• THE PROBLEM
Your answer must consist of exactly the lines below, starting with the line with "1568x669 pixels." and going on through the line with "Screen dimensions: 800x1245", and nothing else.

(Items listed in a dataset)
== Segment start ==

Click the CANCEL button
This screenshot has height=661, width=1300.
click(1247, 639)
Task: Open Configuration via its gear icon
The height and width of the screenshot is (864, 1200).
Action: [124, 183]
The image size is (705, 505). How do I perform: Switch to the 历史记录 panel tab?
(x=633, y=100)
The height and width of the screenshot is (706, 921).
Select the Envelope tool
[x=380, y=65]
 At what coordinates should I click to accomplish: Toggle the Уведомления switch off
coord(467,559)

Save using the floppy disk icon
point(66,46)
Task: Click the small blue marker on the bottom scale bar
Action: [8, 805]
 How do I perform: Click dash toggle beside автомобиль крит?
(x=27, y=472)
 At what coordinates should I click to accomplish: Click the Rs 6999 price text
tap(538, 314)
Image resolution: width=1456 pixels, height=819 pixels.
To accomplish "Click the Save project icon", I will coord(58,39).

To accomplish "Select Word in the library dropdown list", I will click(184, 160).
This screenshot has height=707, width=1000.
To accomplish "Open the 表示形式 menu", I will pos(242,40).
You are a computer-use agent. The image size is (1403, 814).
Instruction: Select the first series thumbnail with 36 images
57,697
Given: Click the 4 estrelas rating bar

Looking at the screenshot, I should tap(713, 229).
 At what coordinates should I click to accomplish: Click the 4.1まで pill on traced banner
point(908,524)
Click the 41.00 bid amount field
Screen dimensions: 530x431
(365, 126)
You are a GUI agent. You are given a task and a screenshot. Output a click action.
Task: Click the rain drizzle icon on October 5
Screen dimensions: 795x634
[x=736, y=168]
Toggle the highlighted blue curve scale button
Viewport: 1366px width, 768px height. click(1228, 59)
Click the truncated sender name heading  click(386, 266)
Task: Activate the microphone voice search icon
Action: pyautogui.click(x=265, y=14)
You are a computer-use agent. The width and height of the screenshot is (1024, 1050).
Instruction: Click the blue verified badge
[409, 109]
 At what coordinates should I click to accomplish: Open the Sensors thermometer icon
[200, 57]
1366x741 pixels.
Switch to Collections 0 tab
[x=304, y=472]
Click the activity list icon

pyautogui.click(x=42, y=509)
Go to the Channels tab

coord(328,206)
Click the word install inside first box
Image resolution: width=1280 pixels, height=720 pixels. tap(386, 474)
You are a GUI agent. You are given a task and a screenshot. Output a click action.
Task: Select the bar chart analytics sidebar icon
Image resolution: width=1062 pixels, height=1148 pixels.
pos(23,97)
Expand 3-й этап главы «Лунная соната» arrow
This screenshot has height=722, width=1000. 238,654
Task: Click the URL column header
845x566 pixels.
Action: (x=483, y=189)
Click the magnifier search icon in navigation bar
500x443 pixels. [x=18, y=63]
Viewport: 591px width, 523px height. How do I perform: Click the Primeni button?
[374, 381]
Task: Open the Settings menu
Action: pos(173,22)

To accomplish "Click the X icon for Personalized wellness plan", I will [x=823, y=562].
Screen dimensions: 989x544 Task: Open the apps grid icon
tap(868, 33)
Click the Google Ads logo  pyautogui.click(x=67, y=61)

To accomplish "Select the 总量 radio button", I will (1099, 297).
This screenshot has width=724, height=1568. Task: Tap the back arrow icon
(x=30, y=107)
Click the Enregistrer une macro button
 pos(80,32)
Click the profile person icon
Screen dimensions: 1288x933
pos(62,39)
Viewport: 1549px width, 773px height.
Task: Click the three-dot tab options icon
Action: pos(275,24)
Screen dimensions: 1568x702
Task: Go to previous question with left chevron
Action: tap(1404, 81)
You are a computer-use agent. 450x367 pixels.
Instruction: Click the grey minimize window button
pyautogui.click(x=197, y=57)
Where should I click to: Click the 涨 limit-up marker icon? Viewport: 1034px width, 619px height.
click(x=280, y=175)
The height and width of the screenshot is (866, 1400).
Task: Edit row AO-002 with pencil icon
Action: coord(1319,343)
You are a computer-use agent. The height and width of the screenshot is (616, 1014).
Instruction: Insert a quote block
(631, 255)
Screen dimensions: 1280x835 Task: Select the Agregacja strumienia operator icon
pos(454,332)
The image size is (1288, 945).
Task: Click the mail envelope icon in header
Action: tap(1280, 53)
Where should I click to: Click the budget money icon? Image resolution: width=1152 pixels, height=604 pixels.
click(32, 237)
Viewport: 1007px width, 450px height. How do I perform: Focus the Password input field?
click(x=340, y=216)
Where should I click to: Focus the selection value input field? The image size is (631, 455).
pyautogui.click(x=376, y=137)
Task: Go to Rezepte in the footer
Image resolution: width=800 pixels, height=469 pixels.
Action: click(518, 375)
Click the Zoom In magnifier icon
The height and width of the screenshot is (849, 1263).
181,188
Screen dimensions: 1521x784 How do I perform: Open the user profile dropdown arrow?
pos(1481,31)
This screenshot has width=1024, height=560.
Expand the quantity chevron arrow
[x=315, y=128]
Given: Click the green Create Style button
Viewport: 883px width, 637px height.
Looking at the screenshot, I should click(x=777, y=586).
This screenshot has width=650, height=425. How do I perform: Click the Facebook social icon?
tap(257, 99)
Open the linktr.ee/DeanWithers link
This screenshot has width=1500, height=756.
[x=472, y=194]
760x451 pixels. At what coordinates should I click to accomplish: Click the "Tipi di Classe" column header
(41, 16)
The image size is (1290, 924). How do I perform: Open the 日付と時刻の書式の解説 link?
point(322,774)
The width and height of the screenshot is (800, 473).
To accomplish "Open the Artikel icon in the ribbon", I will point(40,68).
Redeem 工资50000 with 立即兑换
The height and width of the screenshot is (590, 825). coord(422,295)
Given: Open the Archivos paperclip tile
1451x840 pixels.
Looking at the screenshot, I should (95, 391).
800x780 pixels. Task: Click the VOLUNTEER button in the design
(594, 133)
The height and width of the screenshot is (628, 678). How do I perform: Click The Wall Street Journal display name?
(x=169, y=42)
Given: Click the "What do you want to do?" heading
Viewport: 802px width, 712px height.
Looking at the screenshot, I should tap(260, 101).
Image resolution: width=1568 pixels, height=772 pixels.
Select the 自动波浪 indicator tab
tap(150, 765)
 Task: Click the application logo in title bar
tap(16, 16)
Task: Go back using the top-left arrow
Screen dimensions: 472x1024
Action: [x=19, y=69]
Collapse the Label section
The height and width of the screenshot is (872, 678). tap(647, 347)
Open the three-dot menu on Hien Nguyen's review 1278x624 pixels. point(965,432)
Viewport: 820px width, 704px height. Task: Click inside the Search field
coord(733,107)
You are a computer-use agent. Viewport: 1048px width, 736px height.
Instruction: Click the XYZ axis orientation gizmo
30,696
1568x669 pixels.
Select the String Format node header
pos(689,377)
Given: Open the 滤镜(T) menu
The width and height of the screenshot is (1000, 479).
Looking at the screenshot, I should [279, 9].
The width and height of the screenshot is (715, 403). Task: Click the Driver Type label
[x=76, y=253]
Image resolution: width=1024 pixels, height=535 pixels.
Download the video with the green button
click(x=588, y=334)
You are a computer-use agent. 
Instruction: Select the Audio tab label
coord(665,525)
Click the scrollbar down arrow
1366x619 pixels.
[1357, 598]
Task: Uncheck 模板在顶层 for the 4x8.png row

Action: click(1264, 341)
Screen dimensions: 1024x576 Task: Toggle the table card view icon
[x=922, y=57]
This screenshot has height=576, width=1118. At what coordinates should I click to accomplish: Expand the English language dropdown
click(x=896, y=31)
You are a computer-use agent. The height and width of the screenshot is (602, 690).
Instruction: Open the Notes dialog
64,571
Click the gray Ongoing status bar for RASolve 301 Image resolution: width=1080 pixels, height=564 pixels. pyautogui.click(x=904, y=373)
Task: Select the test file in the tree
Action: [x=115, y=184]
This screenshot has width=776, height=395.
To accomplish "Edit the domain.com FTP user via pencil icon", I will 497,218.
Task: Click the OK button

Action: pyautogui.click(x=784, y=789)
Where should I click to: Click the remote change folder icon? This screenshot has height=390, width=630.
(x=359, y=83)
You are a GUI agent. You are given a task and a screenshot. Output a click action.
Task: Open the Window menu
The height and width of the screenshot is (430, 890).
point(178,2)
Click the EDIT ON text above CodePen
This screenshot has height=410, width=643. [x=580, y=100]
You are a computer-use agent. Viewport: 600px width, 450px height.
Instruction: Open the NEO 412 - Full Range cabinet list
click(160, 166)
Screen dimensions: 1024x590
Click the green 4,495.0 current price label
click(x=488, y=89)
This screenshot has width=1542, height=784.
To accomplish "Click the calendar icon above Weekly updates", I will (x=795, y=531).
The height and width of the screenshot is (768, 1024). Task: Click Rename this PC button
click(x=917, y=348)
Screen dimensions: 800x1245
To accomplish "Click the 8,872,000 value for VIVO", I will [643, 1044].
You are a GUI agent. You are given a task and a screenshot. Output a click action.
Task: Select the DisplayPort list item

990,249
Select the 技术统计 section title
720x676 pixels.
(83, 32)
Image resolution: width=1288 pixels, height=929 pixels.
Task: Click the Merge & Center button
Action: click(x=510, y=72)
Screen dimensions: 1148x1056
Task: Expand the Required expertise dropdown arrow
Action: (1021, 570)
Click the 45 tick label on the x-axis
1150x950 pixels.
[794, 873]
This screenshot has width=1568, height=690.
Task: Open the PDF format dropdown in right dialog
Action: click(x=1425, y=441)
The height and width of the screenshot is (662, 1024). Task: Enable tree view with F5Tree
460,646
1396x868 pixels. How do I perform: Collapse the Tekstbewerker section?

== Segment end ==

• TASK ANSWER
1568x669 pixels.
Select the String Format node header
pos(689,377)
Given: Open the 滤镜(T) menu
The width and height of the screenshot is (1000, 479).
Looking at the screenshot, I should [279, 9].
The width and height of the screenshot is (715, 403). Task: Click the Driver Type label
[x=76, y=253]
Image resolution: width=1024 pixels, height=535 pixels.
Download the video with the green button
click(x=588, y=334)
You are a computer-use agent. 
Instruction: Select the Audio tab label
coord(665,525)
Click the scrollbar down arrow
1366x619 pixels.
[1357, 598]
Task: Uncheck 模板在顶层 for the 4x8.png row

Action: click(1264, 341)
Screen dimensions: 1024x576 Task: Toggle the table card view icon
[x=922, y=57]
This screenshot has height=576, width=1118. At what coordinates should I click to accomplish: Expand the English language dropdown
click(x=896, y=31)
You are a computer-use agent. The height and width of the screenshot is (602, 690).
Instruction: Open the Notes dialog
64,571
Click the gray Ongoing status bar for RASolve 301 Image resolution: width=1080 pixels, height=564 pixels. pyautogui.click(x=904, y=373)
Task: Select the test file in the tree
Action: [x=115, y=184]
This screenshot has width=776, height=395.
To accomplish "Edit the domain.com FTP user via pencil icon", I will 497,218.
Task: Click the OK button

Action: pyautogui.click(x=784, y=789)
Where should I click to: Click the remote change folder icon? This screenshot has height=390, width=630.
(x=359, y=83)
You are a GUI agent. You are given a task and a screenshot. Output a click action.
Task: Open the Window menu
The height and width of the screenshot is (430, 890).
point(178,2)
Click the EDIT ON text above CodePen
This screenshot has height=410, width=643. [x=580, y=100]
You are a computer-use agent. Viewport: 600px width, 450px height.
Instruction: Open the NEO 412 - Full Range cabinet list
click(160, 166)
Screen dimensions: 1024x590
Click the green 4,495.0 current price label
click(x=488, y=89)
This screenshot has width=1542, height=784.
To accomplish "Click the calendar icon above Weekly updates", I will (x=795, y=531).
The height and width of the screenshot is (768, 1024). Task: Click Rename this PC button
click(x=917, y=348)
Screen dimensions: 800x1245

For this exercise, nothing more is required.